Uma das propostas dessa obra está inteiramente tão ligada com o contexto atual em que vivemos, e por vezes, assusta. Não importa a quantidade de indivíduos que estão inseridos na massa, eles precisam ter alguém para obedecer, pois são incapazes de existir senão houver alguém que esteja no comando. Este alguém, inclusive, precisa estar fascinado por uma ideia que rege através de uma fé intensa para despertar, também, fé na massa. Segundo Freud, vale lembrar que esta multidão se torna facilmente influenciável, as suas suspeitas passam a ser certezas irrefutáveis, ela precisa ser dominada e oprimida, completamente conservadora e possui respeito ilimitado pela tradição. A intolerância e os extremos estão também presentes na obra, alegando que para essas massas, ou é uma coisa ou é outra, nunca existindo um caminho do meio. As multidões são feitas de ilusões, não averiguam as fontes confiáveis. Já ouviu falar de fake news? Aparentemente, Freud as previu. No mais, cada indivíduo nesta massa perde a sua personalidade consciente e obedece a todas as sugestões de seu líder – a sugestionabilidade é uma terceira causa – como um hipnotizado por seu hipnotizador. Estão sujeitos ao que chamam de poder verdadeiramente mágico das palavras. Interligando as palavras com o líder, Freud considera que o discurso deste chefe é totalmente verdadeiro aos ouvidos dos membros da multidão e que não se permitem questionar.

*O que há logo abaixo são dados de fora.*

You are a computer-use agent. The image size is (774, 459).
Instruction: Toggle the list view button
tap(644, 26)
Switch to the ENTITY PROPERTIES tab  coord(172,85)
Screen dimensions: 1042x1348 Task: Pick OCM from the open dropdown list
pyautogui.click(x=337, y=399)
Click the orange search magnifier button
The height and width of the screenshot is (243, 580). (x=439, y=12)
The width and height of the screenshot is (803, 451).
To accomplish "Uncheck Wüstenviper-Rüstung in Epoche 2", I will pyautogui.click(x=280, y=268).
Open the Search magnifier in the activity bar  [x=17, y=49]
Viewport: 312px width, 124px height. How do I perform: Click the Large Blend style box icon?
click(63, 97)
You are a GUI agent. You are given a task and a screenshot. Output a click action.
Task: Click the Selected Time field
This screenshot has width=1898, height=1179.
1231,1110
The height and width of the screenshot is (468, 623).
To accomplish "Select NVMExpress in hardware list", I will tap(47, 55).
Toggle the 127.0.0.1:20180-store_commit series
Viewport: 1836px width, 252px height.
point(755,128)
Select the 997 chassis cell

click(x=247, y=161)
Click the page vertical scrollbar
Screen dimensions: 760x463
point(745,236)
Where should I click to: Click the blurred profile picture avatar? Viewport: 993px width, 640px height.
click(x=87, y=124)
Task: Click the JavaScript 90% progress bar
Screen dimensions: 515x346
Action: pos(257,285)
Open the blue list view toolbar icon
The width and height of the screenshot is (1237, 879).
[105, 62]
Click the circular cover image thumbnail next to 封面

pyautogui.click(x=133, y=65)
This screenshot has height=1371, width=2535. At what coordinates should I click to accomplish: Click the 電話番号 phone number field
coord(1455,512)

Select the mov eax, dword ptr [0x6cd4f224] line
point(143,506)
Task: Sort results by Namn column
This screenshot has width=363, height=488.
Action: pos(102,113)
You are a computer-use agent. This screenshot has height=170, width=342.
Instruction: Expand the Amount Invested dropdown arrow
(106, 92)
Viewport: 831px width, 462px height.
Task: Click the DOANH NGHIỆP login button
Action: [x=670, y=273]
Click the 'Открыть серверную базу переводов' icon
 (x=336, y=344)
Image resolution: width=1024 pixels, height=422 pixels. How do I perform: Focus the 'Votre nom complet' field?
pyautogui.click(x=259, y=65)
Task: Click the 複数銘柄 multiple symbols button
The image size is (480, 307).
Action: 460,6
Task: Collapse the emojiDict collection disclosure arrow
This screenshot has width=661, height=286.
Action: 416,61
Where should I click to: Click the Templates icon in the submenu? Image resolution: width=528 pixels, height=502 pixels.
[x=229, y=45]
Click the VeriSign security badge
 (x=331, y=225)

Neste caso, podemos analisar diversas situações que fizeram o eleitorado de Bolsonaro parecer contraditório. Podemos citar como exemplo referente à MP que permitia suspender contratos de trabalho por 4 meses durante a crise do novo corona vírus, ou seja, não era necessário pagamento de salário para os trabalhadores. No momento que a medida foi dita por Bolsonaro, mesmo que absurda, os seus eleitores via internet apoiaram o presidente da república por mais que a sua obrigação fosse garantir a renda de todas as famílias, e não cortá-las. Além disso, reforçavam a ideia de que a MP poderia ser negociada entre patrão e empregado. Depois de duras críticas, Jair Bolsonaro voltou atrás e revogou a MP 927 e, em seguida, os bolsonaristas apoiavam novamente, pois “era a melhor decisão”. Não há como negar as contradições que se encontram por toda a internet.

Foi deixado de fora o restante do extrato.